■ DIRECTIONS FOR THIS TASK
What follows is a block of records; restate each one word for word.

■ LISTED RECORDS

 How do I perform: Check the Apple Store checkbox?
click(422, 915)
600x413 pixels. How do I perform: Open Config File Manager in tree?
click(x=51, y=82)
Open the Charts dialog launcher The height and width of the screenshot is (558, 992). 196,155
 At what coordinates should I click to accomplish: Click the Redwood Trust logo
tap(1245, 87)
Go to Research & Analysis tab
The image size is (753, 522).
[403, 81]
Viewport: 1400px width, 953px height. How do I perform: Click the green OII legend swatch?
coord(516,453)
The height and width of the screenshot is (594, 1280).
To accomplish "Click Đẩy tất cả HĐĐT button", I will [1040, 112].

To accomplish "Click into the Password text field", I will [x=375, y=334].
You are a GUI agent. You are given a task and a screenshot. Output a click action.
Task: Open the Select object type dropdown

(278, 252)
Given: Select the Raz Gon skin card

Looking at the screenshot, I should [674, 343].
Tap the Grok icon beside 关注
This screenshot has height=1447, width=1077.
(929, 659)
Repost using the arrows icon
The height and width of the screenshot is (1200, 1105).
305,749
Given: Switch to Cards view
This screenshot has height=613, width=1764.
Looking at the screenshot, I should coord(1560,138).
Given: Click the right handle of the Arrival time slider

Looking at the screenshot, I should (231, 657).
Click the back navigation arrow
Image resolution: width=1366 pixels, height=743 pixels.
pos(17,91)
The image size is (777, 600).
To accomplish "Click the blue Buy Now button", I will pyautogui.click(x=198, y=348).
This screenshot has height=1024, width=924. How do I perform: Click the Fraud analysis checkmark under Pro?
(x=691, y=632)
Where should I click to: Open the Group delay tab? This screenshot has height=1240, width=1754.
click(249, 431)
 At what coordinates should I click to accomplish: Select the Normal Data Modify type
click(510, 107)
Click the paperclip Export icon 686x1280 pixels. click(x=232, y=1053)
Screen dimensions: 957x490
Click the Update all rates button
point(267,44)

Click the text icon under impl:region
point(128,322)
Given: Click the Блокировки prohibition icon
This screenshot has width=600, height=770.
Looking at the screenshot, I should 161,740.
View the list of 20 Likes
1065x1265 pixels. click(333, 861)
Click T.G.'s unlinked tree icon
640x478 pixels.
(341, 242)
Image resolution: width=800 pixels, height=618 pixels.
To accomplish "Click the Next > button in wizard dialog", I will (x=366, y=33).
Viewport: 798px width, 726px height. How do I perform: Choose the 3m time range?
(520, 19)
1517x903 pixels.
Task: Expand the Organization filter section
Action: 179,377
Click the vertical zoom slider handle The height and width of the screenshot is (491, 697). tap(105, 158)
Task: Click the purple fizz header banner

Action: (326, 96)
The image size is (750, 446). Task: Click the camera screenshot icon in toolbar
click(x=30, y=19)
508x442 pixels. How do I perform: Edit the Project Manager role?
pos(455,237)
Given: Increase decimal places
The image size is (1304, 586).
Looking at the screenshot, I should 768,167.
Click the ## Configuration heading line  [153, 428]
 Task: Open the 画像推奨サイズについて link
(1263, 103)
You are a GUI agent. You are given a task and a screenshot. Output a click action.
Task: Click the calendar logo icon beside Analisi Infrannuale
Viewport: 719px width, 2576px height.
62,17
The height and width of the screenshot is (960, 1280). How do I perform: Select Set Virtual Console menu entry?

■ RESPONSE BELOW
 How do I perform: Check the Apple Store checkbox?
click(422, 915)
600x413 pixels. How do I perform: Open Config File Manager in tree?
click(x=51, y=82)
Open the Charts dialog launcher The height and width of the screenshot is (558, 992). 196,155
 At what coordinates should I click to accomplish: Click the Redwood Trust logo
tap(1245, 87)
Go to Research & Analysis tab
The image size is (753, 522).
[403, 81]
Viewport: 1400px width, 953px height. How do I perform: Click the green OII legend swatch?
coord(516,453)
The height and width of the screenshot is (594, 1280).
To accomplish "Click Đẩy tất cả HĐĐT button", I will [1040, 112].

To accomplish "Click into the Password text field", I will [x=375, y=334].
You are a GUI agent. You are given a task and a screenshot. Output a click action.
Task: Open the Select object type dropdown

(278, 252)
Given: Select the Raz Gon skin card

Looking at the screenshot, I should [674, 343].
Tap the Grok icon beside 关注
This screenshot has height=1447, width=1077.
(929, 659)
Repost using the arrows icon
The height and width of the screenshot is (1200, 1105).
305,749
Given: Switch to Cards view
This screenshot has height=613, width=1764.
Looking at the screenshot, I should coord(1560,138).
Given: Click the right handle of the Arrival time slider

Looking at the screenshot, I should (231, 657).
Click the back navigation arrow
Image resolution: width=1366 pixels, height=743 pixels.
pos(17,91)
The image size is (777, 600).
To accomplish "Click the blue Buy Now button", I will pyautogui.click(x=198, y=348).
This screenshot has height=1024, width=924. How do I perform: Click the Fraud analysis checkmark under Pro?
(x=691, y=632)
Where should I click to: Open the Group delay tab? This screenshot has height=1240, width=1754.
click(249, 431)
 At what coordinates should I click to accomplish: Select the Normal Data Modify type
click(510, 107)
Click the paperclip Export icon 686x1280 pixels. click(x=232, y=1053)
Screen dimensions: 957x490
Click the Update all rates button
point(267,44)

Click the text icon under impl:region
point(128,322)
Given: Click the Блокировки prohibition icon
This screenshot has width=600, height=770.
Looking at the screenshot, I should 161,740.
View the list of 20 Likes
1065x1265 pixels. click(333, 861)
Click T.G.'s unlinked tree icon
640x478 pixels.
(341, 242)
Image resolution: width=800 pixels, height=618 pixels.
To accomplish "Click the Next > button in wizard dialog", I will (x=366, y=33).
Viewport: 798px width, 726px height. How do I perform: Choose the 3m time range?
(520, 19)
1517x903 pixels.
Task: Expand the Organization filter section
Action: 179,377
Click the vertical zoom slider handle The height and width of the screenshot is (491, 697). tap(105, 158)
Task: Click the purple fizz header banner

Action: (326, 96)
The image size is (750, 446). Task: Click the camera screenshot icon in toolbar
click(x=30, y=19)
508x442 pixels. How do I perform: Edit the Project Manager role?
pos(455,237)
Given: Increase decimal places
The image size is (1304, 586).
Looking at the screenshot, I should 768,167.
Click the ## Configuration heading line  [153, 428]
 Task: Open the 画像推奨サイズについて link
(1263, 103)
You are a GUI agent. You are given a task and a screenshot. Output a click action.
Task: Click the calendar logo icon beside Analisi Infrannuale
Viewport: 719px width, 2576px height.
62,17
The height and width of the screenshot is (960, 1280). How do I perform: Select Set Virtual Console menu entry?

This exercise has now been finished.